> [Excerpt to read]:
((

Do It Together
Duets is about the desire for recognition, offering
the audience the ability to live vicariously through
its characters. It offers a glance at what almost
everyone wants: an instance where you alone are the
center of attention and everyone is cheering. At the
heart of Duets is the lure of immediate fulfillment,
where all you do is order up a serving of satisfaction
and forego any preparation or long-term effort. The
film follows the lives of six people, or three duets,
who find their way to the $5,000 Grand Prize Karaoke
Contest in Omaha, Nebraska. Each character is designed
to offer you something to which you can relate, unless
of course you already feel successful and are happy.
Essentially, this film is speaking to the "unhappy"
people that fill our streets and office buildings,
mainly the people who are sick of working.
Suzi Loomis (Maria Bello) meets her partner Billy
(Scott Speedman) in a bar, the type of bar frequented
by alcoholics picture the bar on The Simpsons
with Moe pouring your poison and you've got it. He
has just been dumped by his girlfriend and she has
just gotten off the bus from Nowhere, USA, when she
walks in looking for the "kj", an abbreviated term
that I can only
assume means "karaoke jockey" (the phrase initiates a
spate of never-explained and annoying karaoke lingo).
Suzi talks Billy into driving her to California, where
she's planning to become a "star." Although she's
penniless, she offers to "pay her way": her method of
payment becomes clear when she explains to the
attendant at the body shop that she "would be honored
to suck [his] dick." When she and Billy pull out the
garage in a shiny new pink car the audience chuckled
while I gagged. Slut humor has gotten just a little
old on the big screen. Billy functions as the decent
male role model when he refuses her sexual advances:
"dumb/bad girl" meets "smart/good boy." He teaches
her that there is more to her than her orifices,
except perhaps, her mouth, which she should use for
singing. Ick.
Duet number two is equally as cliched, when Reggie
Kane (Andre Braugher) and Todd Woods (Paul Giamatti)
meet on the road. Todd is a salesman who is forever on
his way to "get a pack of cigarettes" this is the
excuse he has offered his wife when he walked out of
their suburban dream home and into his nervous
breakdown. Todd, however, is the only character with
any real depth and director Bruce Paltrow takes his
time in developing his character and his voice. This
is apparent in Todd's introduction, framed in a hotel
room as he looks out the window onto a huge plane that
seems ready to fly right into his room. Todd embodies
the overworked and underappreciated middle-class
person: disheveled, desperate, and perpetually hunched
over. However, when he finds karaoke, he finds
everything he has ever looked for recognition. But
the premise that karaoke provides him so much
happiness supports the argument against the film's use
of karaoke as its designated "nirvana." Come on, it's
karaoke: am I the only one laughing? The karaoke scene
is like a drug for Todd, an idea underlined by his
addiction to beta-blockers, a substance used to lower
his inhibitions while in "k-town." Todd discovers
Kane hitchhiking on a deserted highway while driving
through the desert and they come together as an
unlikely karaoke pair. Add to this the fact that Kane
is a criminal on the run. He introduces Todd to the
world of guns and Todd teaches Kane how to drive.

))

> [Stated task]:
Write out the part of the Duets review from "people that fill" to "annoying karaoke lingo).". The data after this review isn't needed for anything here.

> [Supplied data]:

((

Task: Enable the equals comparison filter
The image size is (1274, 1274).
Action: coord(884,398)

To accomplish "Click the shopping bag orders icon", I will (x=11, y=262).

))

> [Exercise response]:
people that fill our streets and office buildings,
mainly the people who are sick of working.
Suzi Loomis (Maria Bello) meets her partner Billy
(Scott Speedman) in a bar, the type of bar frequented
by alcoholics picture the bar on The Simpsons
with Moe pouring your poison and you've got it. He
has just been dumped by his girlfriend and she has
just gotten off the bus from Nowhere, USA, when she
walks in looking for the "kj", an abbreviated term
that I can only
assume means "karaoke jockey" (the phrase initiates a
spate of never-explained and annoying karaoke lingo).